[BEGIN]

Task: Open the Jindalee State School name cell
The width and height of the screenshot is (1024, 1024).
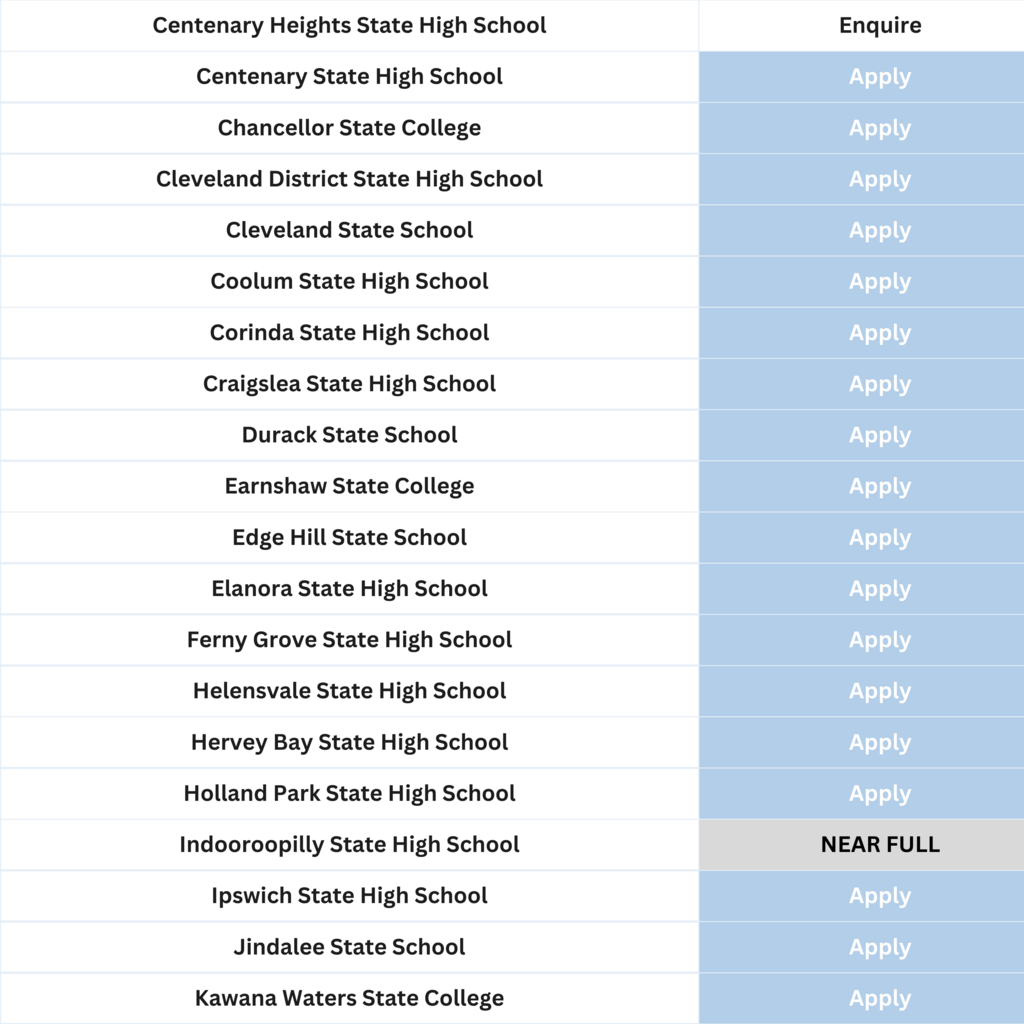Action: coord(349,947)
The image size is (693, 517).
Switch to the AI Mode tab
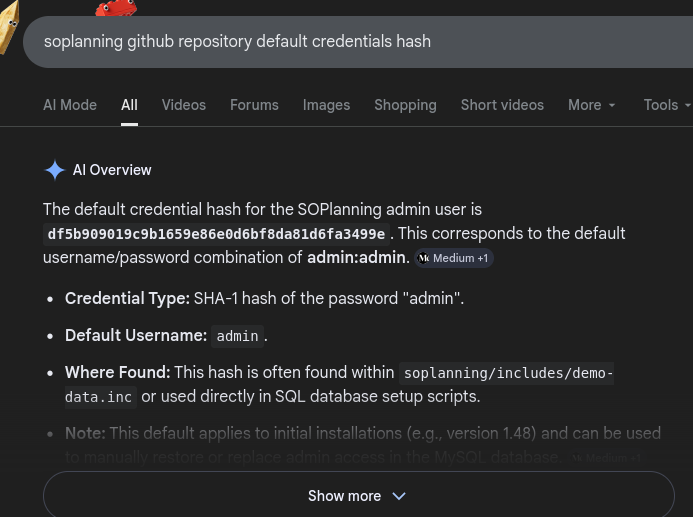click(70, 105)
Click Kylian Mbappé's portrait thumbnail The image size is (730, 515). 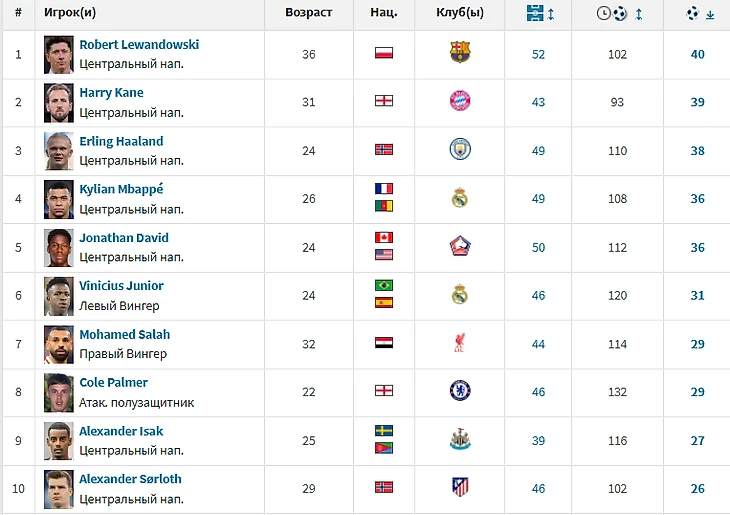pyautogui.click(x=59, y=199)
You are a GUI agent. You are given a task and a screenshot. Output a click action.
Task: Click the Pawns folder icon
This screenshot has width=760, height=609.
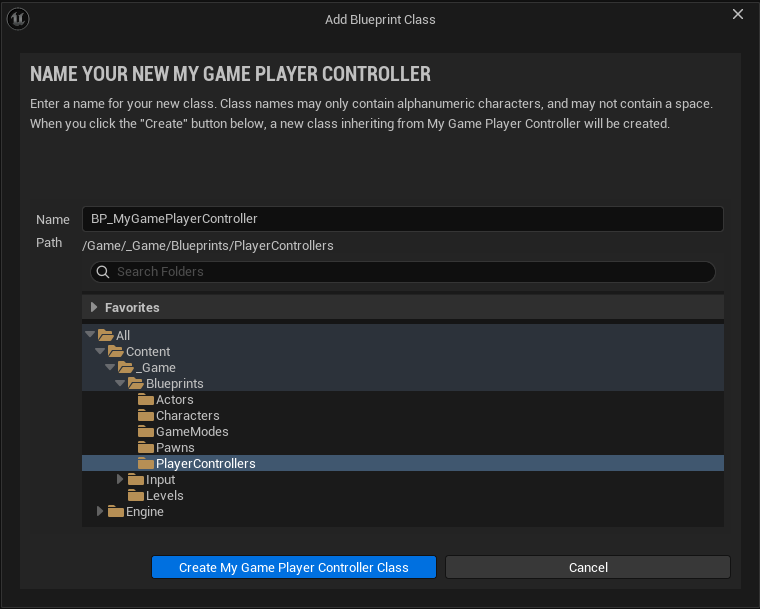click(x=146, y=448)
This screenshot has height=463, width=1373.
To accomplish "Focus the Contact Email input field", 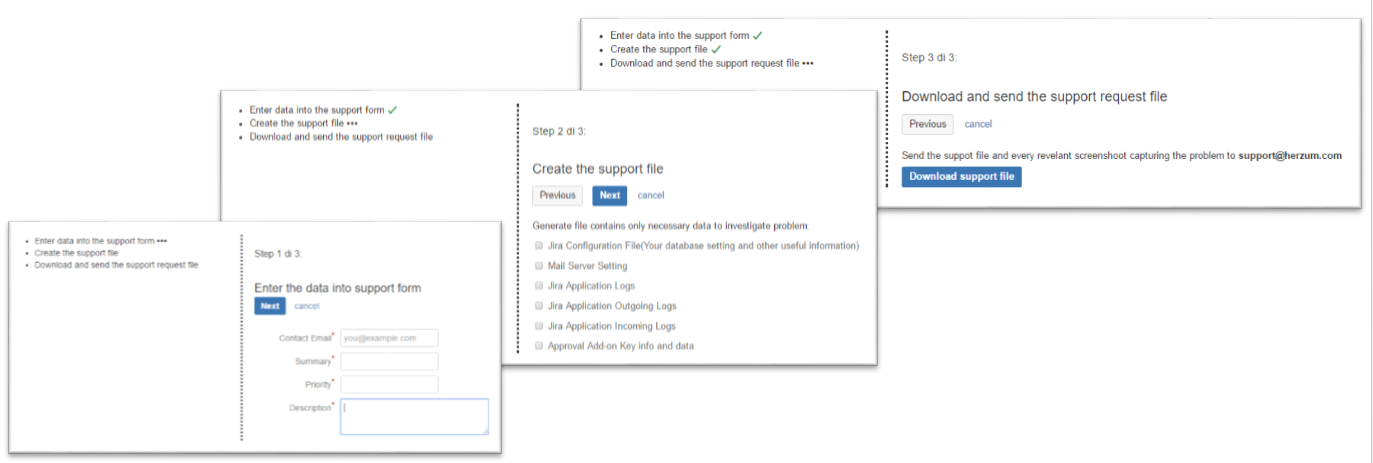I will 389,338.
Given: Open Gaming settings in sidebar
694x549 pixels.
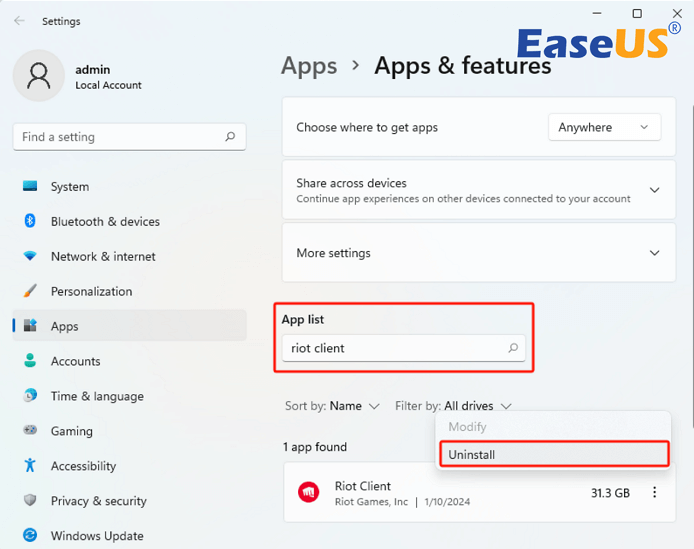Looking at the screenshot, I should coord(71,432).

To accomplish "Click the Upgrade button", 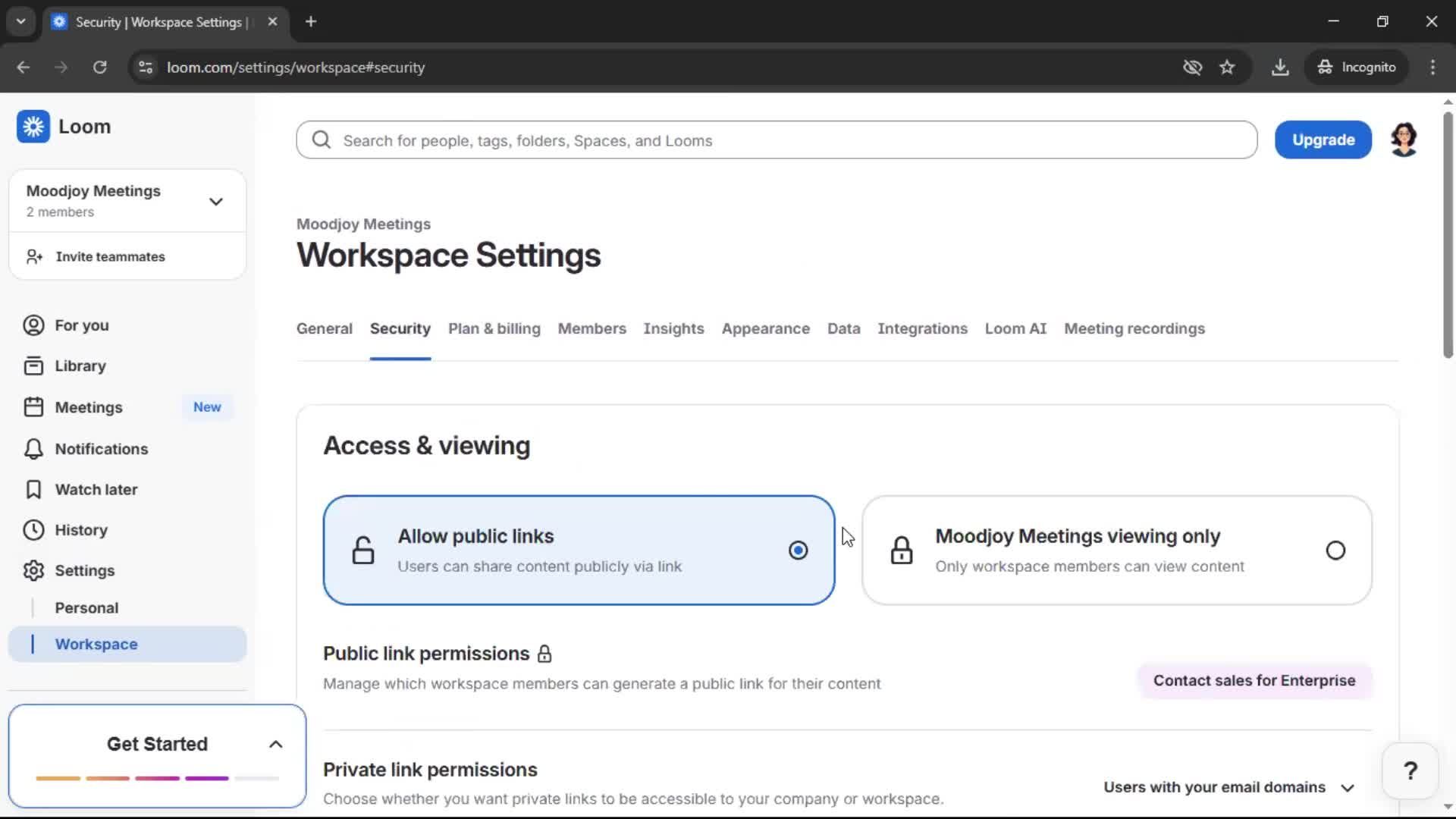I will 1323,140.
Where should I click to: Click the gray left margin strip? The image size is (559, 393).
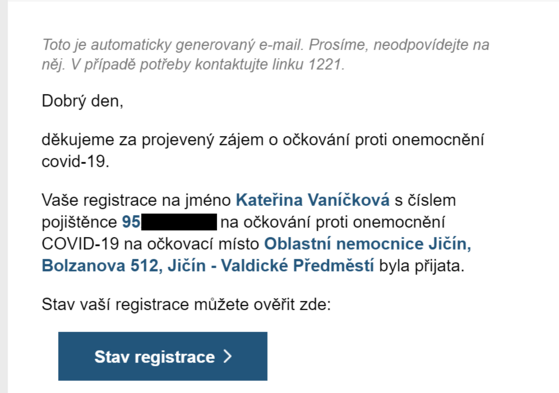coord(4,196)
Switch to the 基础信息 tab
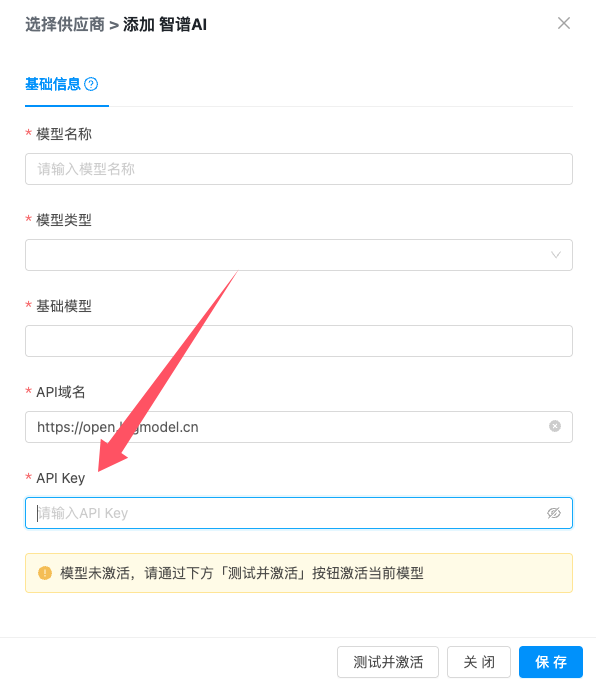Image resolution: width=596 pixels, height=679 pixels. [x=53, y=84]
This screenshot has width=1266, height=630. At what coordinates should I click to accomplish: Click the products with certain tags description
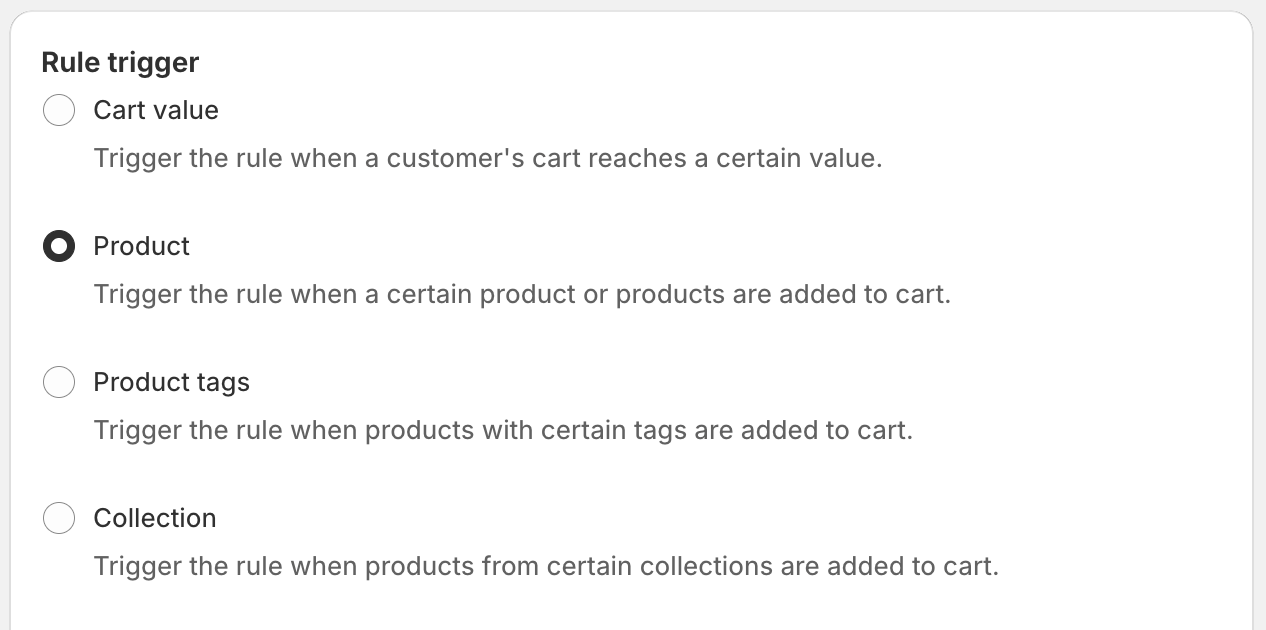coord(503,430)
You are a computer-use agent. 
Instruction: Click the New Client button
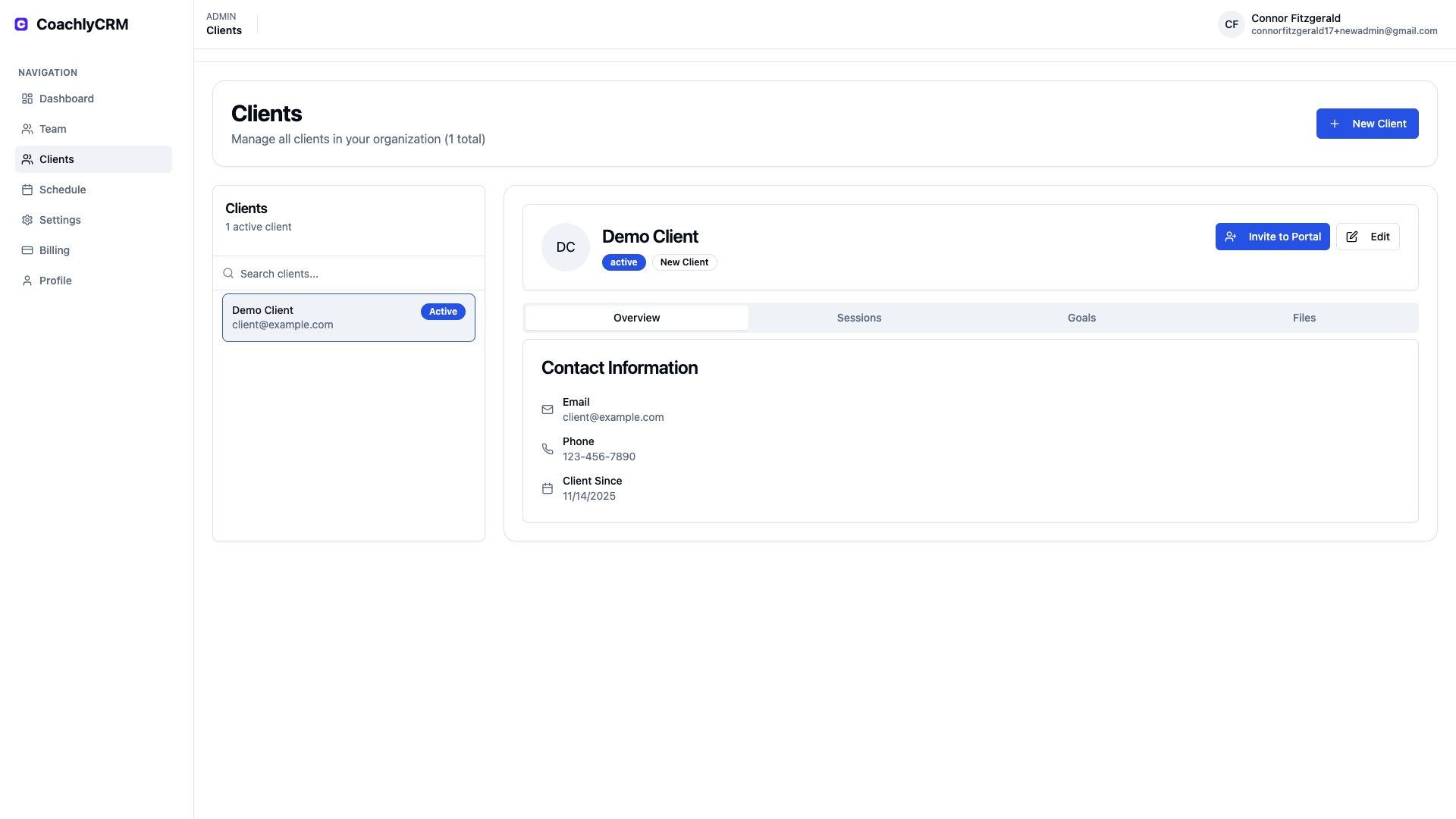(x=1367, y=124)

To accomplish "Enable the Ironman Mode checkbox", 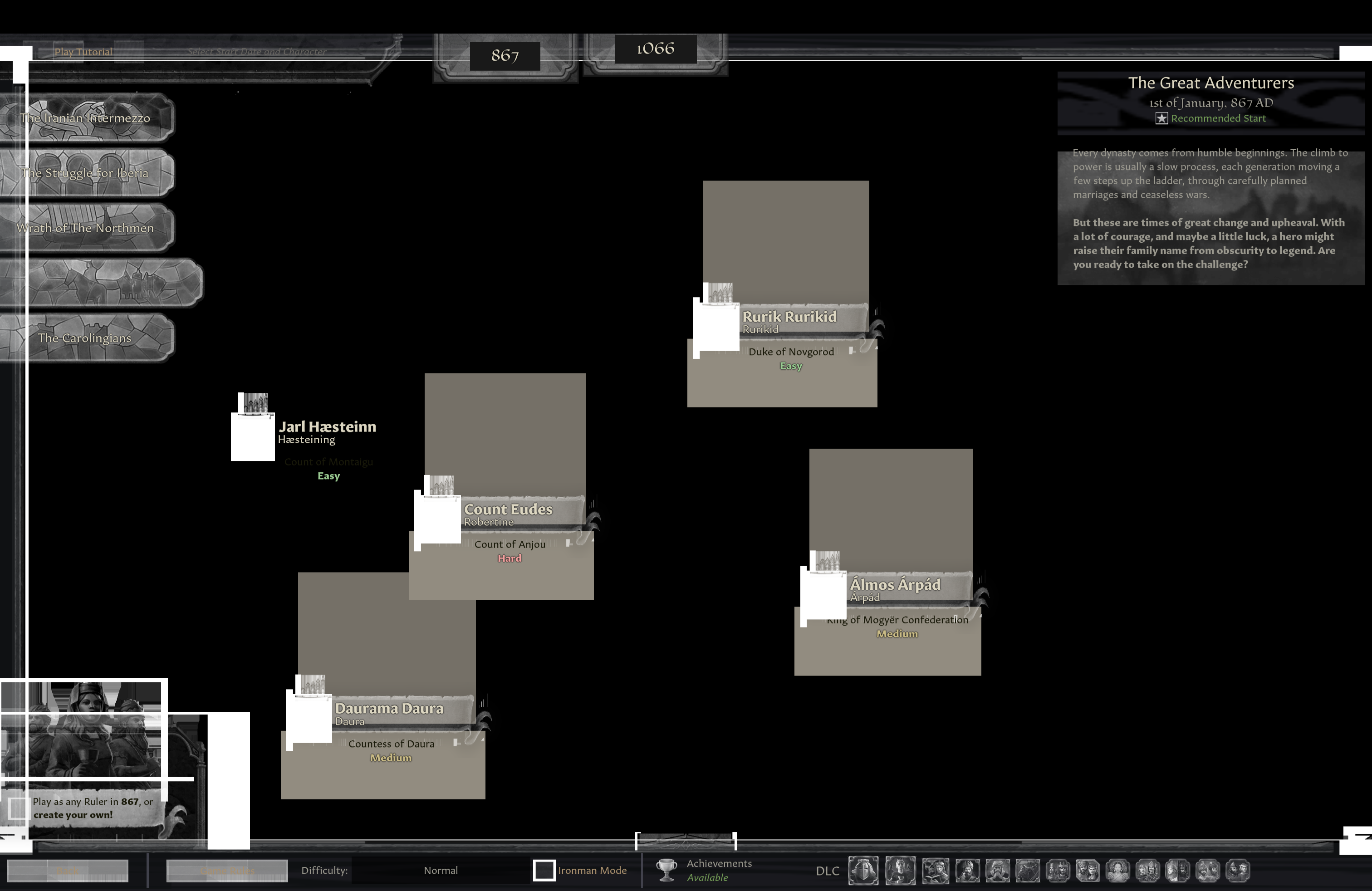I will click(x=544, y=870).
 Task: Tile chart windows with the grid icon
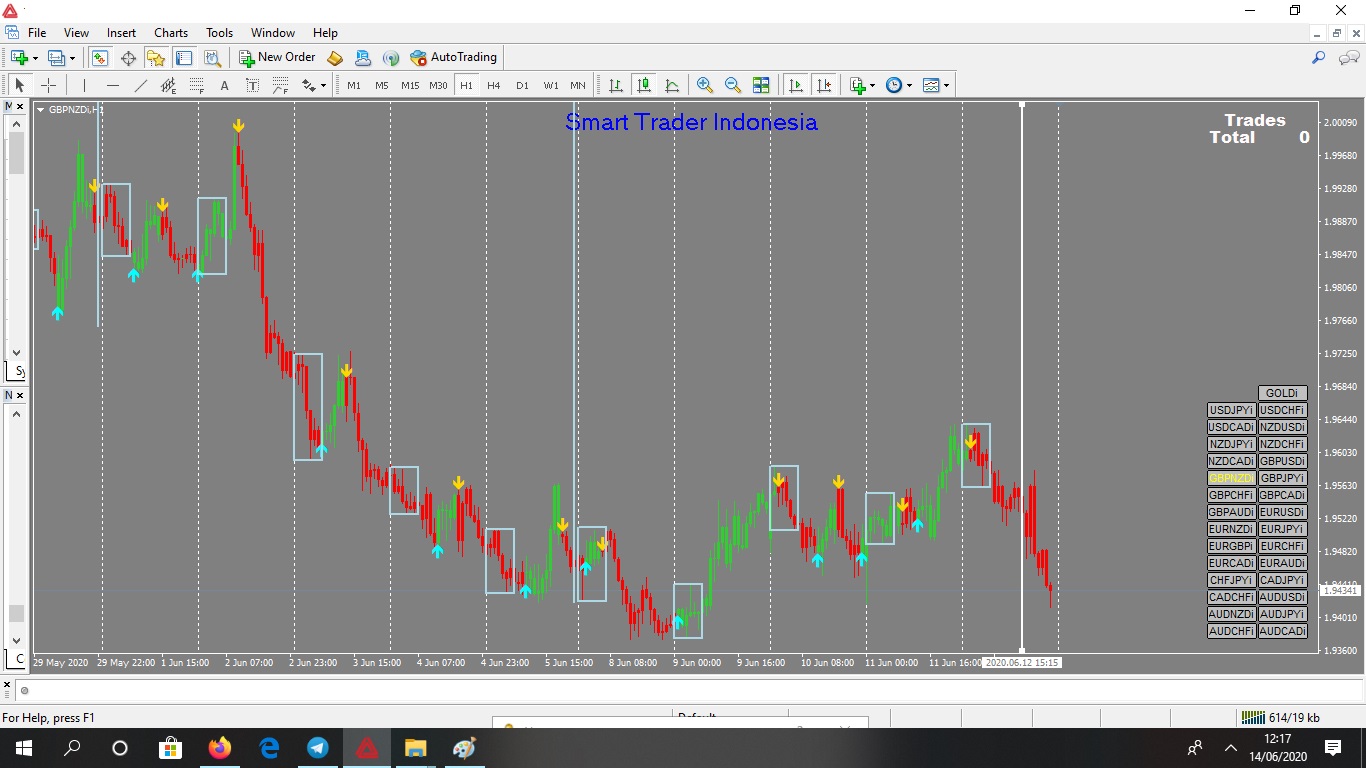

[END]

• _YOUR GOAL_
Pull out every line of the data above that contains the word "Switch", copying each one unchanged.

• _CORRECT OUTPUT_
Switch to the AI Mode tab
Switch to the 基础信息 tab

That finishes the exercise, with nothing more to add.